Do you have young children or is a baby on the way?
Are you thinking about adopting a puppy?
If your answers are “Yes,” our adoption counselor will spend extra time with you to make sure you know what to expect and that we find the right match.
We want a safe home for your family and for your adopted pet. Over the years we have learned that some puppies and breeds may not be the best choice for families with small children.
That’s why our adoption counselor will ask you a lot of questions, so don’t be surprised. She/he may suggest an older dog or breed that is more likely to be good with children.
Puppies have sharp teeth and nails. A playful puppy could easily nip or scratch your child. Ouch!
A puppy may chew on anything it finds, including your child’s favorite stuffed animal or sneaker.

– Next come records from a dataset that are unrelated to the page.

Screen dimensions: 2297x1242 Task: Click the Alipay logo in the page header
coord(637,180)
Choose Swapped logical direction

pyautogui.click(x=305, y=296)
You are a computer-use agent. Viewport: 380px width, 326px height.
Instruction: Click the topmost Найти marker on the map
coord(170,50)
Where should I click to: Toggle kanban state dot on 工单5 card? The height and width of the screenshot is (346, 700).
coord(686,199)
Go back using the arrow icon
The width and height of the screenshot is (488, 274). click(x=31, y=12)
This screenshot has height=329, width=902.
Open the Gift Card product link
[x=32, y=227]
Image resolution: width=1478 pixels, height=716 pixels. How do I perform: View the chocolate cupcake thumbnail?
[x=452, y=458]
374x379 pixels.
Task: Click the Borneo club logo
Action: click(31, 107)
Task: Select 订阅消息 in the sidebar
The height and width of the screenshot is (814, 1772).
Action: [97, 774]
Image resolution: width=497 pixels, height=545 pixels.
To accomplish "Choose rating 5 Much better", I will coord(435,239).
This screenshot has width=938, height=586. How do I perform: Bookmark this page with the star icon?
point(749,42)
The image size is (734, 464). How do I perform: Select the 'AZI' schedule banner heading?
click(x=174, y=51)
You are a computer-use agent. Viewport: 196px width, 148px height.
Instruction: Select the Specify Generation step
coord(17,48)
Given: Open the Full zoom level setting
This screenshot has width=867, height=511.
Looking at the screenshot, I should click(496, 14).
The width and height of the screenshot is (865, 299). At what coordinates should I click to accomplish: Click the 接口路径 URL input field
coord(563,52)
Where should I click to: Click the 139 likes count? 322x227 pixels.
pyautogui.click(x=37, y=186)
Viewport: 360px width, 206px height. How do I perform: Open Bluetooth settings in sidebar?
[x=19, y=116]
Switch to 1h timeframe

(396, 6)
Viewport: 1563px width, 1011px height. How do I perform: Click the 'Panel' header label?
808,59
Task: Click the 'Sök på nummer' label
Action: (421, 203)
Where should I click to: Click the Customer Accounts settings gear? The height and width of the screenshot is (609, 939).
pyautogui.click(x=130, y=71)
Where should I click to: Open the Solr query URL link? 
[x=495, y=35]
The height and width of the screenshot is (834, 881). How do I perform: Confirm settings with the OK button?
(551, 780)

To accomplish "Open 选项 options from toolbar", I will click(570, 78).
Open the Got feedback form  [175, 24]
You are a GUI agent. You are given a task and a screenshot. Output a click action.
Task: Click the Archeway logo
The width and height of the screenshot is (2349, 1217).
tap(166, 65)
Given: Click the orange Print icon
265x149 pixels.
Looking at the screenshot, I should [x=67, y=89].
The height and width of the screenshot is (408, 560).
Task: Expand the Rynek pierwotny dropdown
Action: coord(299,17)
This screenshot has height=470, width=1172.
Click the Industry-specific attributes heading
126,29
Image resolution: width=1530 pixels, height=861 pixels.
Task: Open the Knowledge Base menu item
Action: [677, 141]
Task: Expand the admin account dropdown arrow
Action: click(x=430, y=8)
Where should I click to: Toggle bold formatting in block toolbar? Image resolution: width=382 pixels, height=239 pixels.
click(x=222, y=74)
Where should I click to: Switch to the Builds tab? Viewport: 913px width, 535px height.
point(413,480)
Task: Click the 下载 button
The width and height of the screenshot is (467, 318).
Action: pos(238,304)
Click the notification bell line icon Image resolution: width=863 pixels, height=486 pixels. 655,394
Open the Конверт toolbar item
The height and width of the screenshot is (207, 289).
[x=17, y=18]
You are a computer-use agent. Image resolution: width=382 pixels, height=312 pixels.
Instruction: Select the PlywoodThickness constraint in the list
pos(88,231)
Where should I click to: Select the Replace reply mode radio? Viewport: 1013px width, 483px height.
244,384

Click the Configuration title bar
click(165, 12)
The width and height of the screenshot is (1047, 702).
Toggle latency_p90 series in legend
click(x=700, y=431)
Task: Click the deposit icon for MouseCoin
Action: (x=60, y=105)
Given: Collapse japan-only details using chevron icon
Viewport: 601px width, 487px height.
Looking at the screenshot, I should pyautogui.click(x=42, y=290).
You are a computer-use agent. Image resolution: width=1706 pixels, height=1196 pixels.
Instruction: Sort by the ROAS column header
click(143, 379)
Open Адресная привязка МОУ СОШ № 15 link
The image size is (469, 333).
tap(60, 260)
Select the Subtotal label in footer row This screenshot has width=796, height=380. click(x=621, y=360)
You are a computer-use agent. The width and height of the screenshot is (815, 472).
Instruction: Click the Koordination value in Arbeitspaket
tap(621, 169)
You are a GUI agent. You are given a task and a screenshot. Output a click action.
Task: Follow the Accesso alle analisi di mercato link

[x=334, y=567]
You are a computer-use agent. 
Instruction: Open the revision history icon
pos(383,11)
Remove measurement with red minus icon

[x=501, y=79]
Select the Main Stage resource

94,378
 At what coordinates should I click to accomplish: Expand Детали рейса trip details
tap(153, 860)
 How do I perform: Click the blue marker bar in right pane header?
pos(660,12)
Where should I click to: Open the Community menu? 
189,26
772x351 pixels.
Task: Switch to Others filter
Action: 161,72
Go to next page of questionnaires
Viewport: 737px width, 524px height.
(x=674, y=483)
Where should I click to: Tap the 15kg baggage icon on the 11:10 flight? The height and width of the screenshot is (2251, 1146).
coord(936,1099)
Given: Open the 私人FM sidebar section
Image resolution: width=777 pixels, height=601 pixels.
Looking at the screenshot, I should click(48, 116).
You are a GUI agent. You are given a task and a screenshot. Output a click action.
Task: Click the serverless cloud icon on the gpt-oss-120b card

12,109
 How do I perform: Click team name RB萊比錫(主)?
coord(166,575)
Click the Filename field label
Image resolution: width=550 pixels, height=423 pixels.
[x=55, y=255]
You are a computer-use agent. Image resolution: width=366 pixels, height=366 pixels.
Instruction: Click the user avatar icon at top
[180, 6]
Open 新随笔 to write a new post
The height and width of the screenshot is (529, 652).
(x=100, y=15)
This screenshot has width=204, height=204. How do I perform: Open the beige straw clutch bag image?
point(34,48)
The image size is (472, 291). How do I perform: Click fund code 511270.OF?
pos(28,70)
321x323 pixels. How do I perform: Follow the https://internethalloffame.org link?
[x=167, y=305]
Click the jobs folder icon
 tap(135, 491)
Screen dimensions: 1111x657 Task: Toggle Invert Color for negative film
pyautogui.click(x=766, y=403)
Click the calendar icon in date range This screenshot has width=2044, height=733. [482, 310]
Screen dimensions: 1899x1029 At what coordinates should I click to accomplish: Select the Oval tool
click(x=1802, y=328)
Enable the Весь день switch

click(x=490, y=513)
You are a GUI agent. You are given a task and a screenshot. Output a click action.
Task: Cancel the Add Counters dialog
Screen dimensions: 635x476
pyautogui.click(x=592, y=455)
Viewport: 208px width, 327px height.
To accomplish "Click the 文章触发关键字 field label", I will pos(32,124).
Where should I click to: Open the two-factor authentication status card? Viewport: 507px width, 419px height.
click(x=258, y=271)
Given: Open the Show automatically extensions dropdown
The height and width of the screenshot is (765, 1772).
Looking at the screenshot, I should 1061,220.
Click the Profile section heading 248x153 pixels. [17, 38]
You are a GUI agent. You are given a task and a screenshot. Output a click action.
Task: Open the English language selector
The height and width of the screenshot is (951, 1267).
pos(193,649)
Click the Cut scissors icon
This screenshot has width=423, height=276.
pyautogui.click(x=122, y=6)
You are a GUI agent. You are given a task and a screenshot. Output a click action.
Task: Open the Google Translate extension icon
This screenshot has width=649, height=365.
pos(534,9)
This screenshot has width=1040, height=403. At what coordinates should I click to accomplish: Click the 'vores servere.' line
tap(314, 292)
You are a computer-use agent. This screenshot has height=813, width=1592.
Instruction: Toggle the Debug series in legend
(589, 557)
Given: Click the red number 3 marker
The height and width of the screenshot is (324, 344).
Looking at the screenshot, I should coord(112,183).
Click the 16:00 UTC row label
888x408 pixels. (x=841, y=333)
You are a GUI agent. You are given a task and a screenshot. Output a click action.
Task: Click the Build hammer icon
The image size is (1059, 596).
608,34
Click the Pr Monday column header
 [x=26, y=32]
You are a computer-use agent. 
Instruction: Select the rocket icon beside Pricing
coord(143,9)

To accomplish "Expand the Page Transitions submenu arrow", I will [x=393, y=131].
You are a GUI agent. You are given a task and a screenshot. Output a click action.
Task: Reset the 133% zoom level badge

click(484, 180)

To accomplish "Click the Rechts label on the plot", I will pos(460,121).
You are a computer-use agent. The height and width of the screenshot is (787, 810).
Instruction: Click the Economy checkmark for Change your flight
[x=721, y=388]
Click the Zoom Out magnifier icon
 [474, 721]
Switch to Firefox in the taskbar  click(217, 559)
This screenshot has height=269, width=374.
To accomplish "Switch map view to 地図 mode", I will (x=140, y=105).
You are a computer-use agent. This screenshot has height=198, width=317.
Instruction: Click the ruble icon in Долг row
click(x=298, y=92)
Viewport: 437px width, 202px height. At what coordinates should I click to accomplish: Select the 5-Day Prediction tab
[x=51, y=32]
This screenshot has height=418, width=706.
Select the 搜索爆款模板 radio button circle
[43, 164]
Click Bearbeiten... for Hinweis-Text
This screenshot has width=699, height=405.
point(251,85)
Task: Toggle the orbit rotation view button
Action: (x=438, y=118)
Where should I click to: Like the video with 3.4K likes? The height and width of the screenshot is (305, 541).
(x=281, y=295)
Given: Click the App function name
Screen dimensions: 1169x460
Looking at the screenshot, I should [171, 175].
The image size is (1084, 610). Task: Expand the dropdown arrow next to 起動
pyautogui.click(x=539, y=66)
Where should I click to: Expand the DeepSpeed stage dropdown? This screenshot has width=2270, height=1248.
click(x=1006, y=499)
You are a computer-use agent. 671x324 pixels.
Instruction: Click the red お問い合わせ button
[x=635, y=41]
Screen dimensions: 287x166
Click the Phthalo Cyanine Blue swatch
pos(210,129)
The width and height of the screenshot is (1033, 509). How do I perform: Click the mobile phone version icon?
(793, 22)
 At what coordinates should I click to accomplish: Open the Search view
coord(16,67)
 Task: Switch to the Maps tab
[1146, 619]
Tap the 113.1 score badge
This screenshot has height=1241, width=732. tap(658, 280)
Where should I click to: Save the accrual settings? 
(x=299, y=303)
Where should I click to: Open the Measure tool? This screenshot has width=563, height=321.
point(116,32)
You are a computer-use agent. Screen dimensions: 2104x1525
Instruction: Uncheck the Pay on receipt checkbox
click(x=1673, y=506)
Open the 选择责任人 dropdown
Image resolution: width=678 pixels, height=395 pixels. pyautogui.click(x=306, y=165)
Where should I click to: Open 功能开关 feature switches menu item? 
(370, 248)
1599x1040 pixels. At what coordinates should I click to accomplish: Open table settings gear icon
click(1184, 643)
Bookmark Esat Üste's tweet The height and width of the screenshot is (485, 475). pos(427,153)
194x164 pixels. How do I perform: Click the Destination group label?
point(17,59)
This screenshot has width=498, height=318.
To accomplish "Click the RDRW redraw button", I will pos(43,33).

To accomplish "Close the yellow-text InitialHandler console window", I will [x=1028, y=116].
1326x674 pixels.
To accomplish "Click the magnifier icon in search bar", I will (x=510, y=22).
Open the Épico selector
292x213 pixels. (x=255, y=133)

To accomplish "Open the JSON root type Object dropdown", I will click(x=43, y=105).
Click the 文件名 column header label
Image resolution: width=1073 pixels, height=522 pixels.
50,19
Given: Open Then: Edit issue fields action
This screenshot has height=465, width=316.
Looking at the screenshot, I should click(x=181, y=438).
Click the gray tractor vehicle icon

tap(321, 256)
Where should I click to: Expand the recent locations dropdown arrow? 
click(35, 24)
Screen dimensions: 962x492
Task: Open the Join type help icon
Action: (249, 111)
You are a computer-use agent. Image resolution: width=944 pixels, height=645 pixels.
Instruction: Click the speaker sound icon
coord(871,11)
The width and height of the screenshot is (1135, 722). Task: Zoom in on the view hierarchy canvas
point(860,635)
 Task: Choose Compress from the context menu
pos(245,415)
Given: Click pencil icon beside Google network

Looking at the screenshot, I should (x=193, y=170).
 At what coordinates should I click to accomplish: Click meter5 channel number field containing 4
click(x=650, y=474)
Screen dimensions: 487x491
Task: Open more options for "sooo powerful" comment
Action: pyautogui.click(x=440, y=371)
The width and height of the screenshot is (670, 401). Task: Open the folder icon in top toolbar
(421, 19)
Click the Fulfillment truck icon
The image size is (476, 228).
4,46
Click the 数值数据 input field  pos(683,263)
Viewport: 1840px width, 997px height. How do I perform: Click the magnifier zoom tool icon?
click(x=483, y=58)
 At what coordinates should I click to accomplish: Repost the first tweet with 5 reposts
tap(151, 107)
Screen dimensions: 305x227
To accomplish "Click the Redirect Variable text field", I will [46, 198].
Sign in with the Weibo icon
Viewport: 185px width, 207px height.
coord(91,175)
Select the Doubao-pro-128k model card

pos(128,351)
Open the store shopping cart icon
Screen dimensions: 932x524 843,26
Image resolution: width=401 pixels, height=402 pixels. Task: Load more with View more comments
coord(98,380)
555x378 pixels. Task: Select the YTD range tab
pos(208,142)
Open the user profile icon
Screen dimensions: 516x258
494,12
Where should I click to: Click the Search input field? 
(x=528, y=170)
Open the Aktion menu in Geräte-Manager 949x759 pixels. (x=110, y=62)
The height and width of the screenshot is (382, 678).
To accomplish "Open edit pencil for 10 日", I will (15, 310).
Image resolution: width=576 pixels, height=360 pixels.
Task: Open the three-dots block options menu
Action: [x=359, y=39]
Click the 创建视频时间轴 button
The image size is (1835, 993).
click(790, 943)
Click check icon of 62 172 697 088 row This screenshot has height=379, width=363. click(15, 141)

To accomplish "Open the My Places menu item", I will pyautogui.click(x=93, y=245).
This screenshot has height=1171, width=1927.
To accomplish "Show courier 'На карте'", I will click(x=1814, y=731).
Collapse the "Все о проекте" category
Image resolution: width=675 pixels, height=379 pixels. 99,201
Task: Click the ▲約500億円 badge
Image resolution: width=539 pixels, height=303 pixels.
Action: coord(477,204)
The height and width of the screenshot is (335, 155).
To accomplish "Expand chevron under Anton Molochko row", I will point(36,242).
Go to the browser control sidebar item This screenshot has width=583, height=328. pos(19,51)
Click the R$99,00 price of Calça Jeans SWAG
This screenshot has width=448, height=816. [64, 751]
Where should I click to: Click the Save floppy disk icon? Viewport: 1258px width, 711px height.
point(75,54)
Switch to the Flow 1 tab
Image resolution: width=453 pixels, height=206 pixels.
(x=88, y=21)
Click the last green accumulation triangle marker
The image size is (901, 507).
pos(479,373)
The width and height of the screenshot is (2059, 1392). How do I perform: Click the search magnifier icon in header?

A puppy will treat your child like a littermate. Some puppies play rough, jump, use their mouths in a friendly but sometimes painful way, and could knock your child over.
Is your child old enough to know that a puppy or dog does not want to be squeezed or tossed around like a stuffed toy?
Young children will need to be supervised at all times with a pet. A curious toddler will pull at an animal’s fur, limbs and ears. A puppy, dog, or even a cat may react with a quick bite before you can intervene. Having an older child around, or another responsible family member, will help but this won’t prevent all accidents.
We do not know the lineage of our rescued animals, so we can only guess if a dog is likely to be good with children.
Some breeds can be easily provoked to snap or react to defend its food. A dog like this would not be good with young children.
If you are a mom or dad who feels like there just isn’t enough time in the day for work, preparing meals, shopping, changing diapers, and taking care of all your family’s needs, now may not be the ideal time to adopt a puppy. We will always have plenty of pets who need a home when the time is right for you.